_Source document_
▽
The 307th Hospital of the Chinese People's Liberation Army, commonly called the 307 Hospital (), is a hospital in China. It is in Fengtai District, Beijing. The hospital combines medical treatment, research, and educational studies into a comprehensive hospital, which is one of the first designated medical institutions with medical insurance coverage in Beijing. 307 Hospital of PLA is appointed as the National Clinical Hospital of Disease Control.

History
The hospital was formerly the Isotope Hospital of Ministry of Health, founded in Haidian District Beijing in 1957. In 1958, the hospital had transferred to the People's Liberation Army and renamed 307 Hospital of PLA.

In September 1981, 307 Hospital of PLA started to use the name of the Affiliated Hospital of Military Medical Sciences. At the same time, it also uses the name of 307 Hospital of PLA.

In June 1983, 307 Hospital of PLA became a division-level hospital.

In September 2005, the whole hospital was moved to Fengtai District from Haidian District.

In 2012, 307 Hospital of PLA was awarded as a class 1, Grade 3 general hospital.

Medical facilities
The hospital has over 1500 beds and 48 medical departments, such as hematology, ophthalmology, traditional Chinese medicine, etc. The radiology department provides medical service to over 20,000 patients annually.

Features Sections
The Hematology Department treatment centers include the Bone Marrow Transplant Center, Radiology Center, and Blood Collection and Donation Center. Here, more than one thousand leukemia patients have received the conventional bone marrow transplant.

In 2004, Huisheng Ai, the director of the Hematology Department, initially developed microtransplantation whose advantage is requiring the HLA mismatched donor instead of the HLA matched donor which is the first obstacle for patients to receive treatment. With the research step-by-step, microtransplantation technology has matured and been approved by the clinical studies with its high survival rate, less toxicity, and no GVHD (graft-verse-host-disease). By 2015, more than 200 patients have been cured by microtransplantation.

Honors and important events
In 2003, 307 Hospital of PLA was awarded Advanced Unit of State-level Anti-terrorism Exercise.
△
_Supplied information_
▽
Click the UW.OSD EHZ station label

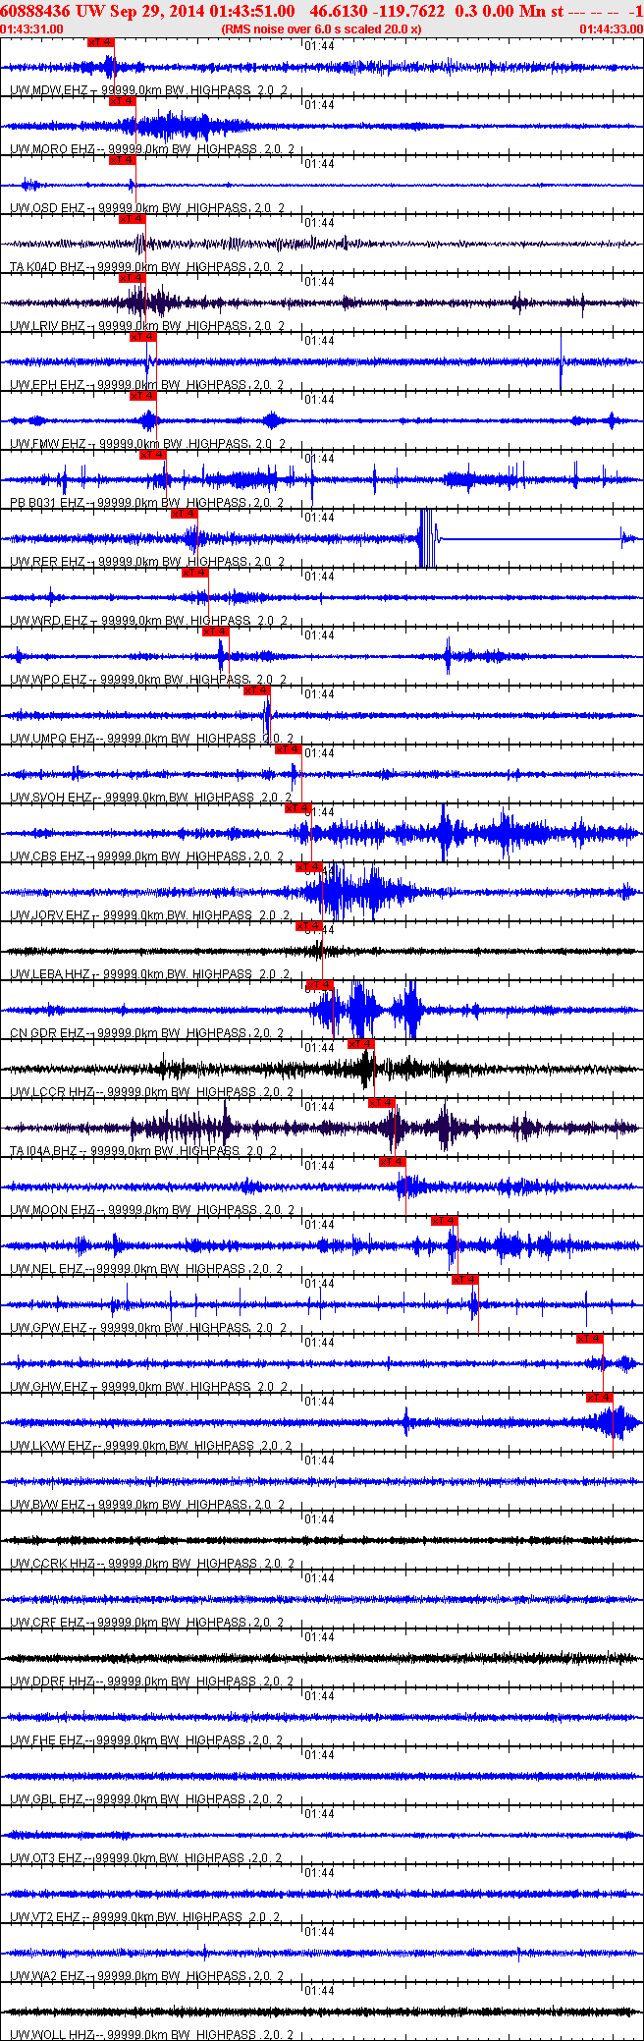pyautogui.click(x=48, y=208)
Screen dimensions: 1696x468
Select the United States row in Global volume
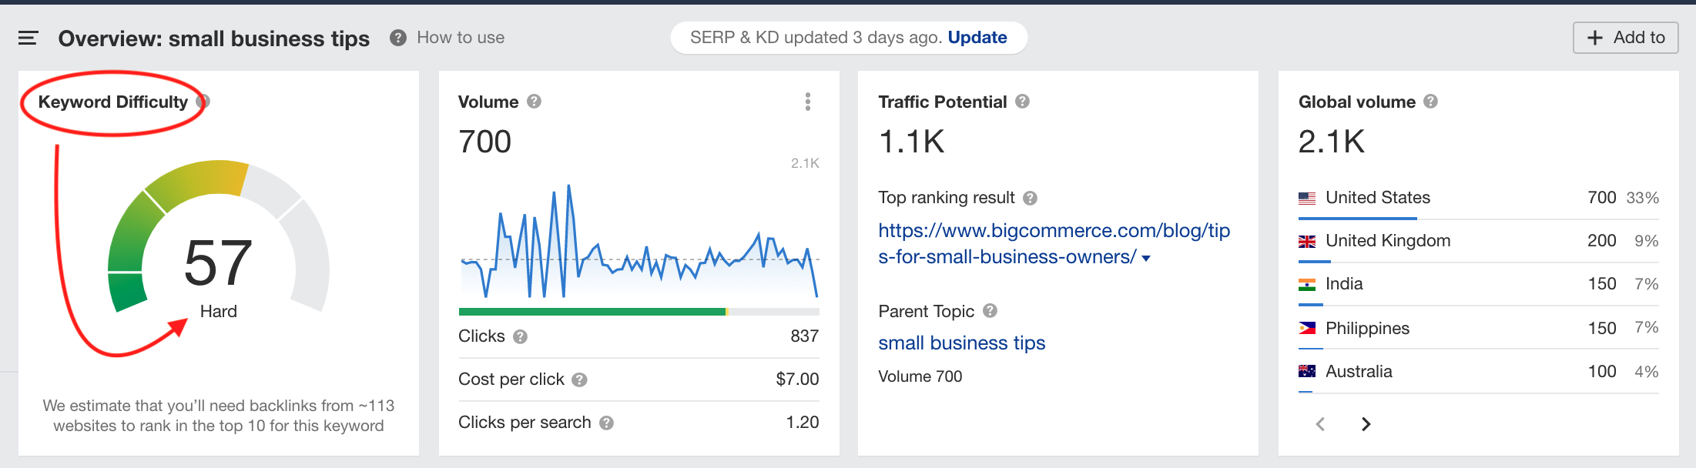click(1377, 198)
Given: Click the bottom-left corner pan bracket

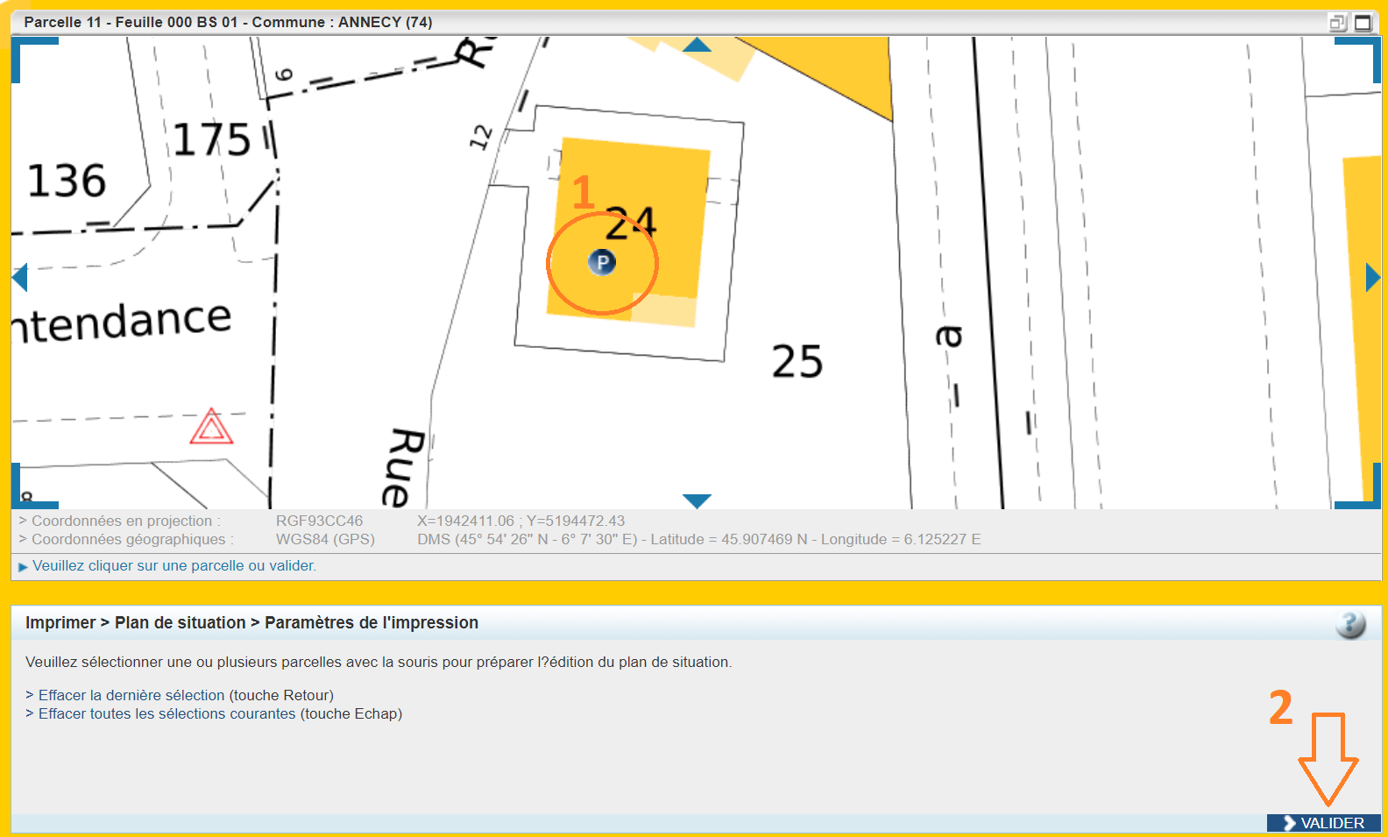Looking at the screenshot, I should click(26, 494).
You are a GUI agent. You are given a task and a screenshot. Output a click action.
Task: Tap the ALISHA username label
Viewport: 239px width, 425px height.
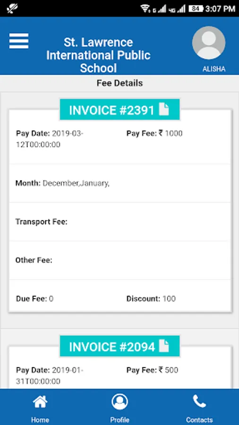tap(214, 69)
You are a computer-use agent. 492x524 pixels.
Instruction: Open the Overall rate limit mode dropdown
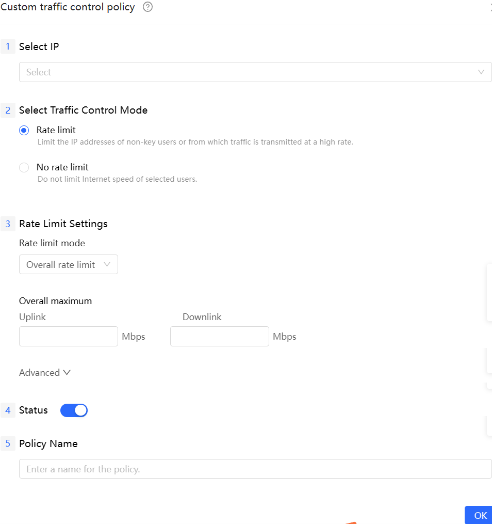tap(69, 264)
△
_What you have to do_
Set down verbatim the stretch of the 307 Hospital text from "In 2004, Huisheng" through "cured by microtransplantation.". The records are not required for this work.

_Reply_
In 2004, Huisheng Ai, the director of the Hematology Department, initially developed microtransplantation whose advantage is requiring the HLA mismatched donor instead of the HLA matched donor which is the first obstacle for patients to receive treatment. With the research step-by-step, microtransplantation technology has matured and been approved by the clinical studies with its high survival rate, less toxicity, and no GVHD (graft-verse-host-disease). By 2015, more than 200 patients have been cured by microtransplantation.